The effects of an anti-estrogen and of progestins on the progesterone receptor (PR) in the hypothalamus and pituitary of 10-day-old chick embryos were studied by immunohistochemistry with an antibody to the receptor. In a first experiment, to determine if endogenous estrogens are responsible for the early appearance of PR in the chick embryo, a continuous treatment with the anti-estrogen. Tamoxifen, was applied from day 0 of incubation. In the hypothalamus and pars distalis of the pituitary a Tamoxifen treatment (10 micrograms every other day from day 0) did not modify the distribution of PR-positive cells or the intensity of PR immunoreactivity (PR-IR), compared to oil-injected embryos.

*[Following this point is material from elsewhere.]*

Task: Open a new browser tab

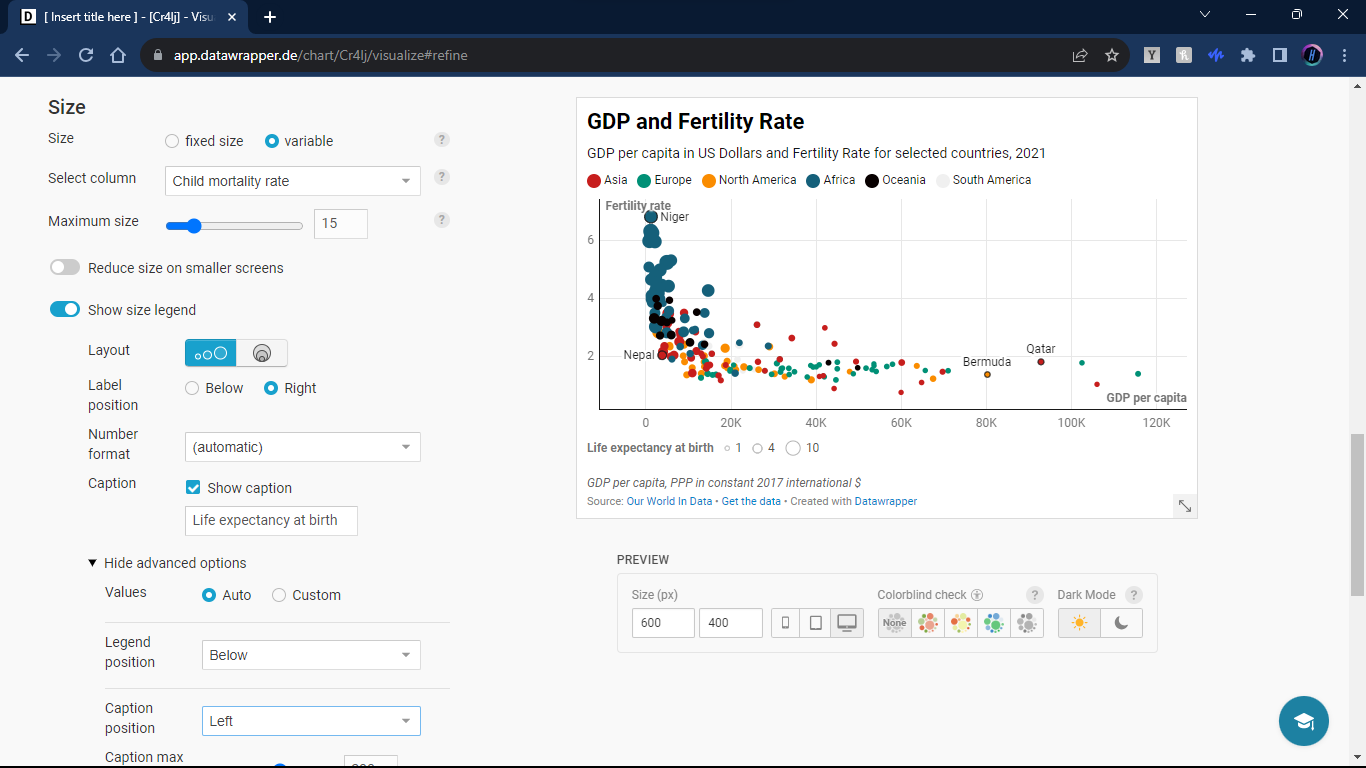Action: tap(270, 17)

In contrast, the same treatment totally blocked the increase of PR-IR in embryos administered estradiol (10 micrograms on day 7). Thus, the estradiol-induced PR-IR is inhibited by Tamoxifen, whereas the natural appearance of PR is not. We conclude that, in the chick embryo, the basal expression of PR is estradiol independent. In a second experiment, the regulation of PR by its own ligands (progesterone and the synthetic progestin, R5020) was studied. Progesterone (150 micrograms), administered to embryos 16 or 48 h before sacrifice on day 10, induced a slight increase in PR-IR in hypothalamus and anterior pituitary, whereas R5020 had no effect. In embryos treated with estradiol on day 7, R5020 decreased the PR-IR to a level comparable to that of control embryos. Thus R5020, a non metabolizable progestin, down-regulates the estradiol-induced PR-IR, but has no effect on the estradiol-independent, naturally expressed PR.(ABSTRACT TRUNCATED AT 250 WORDS)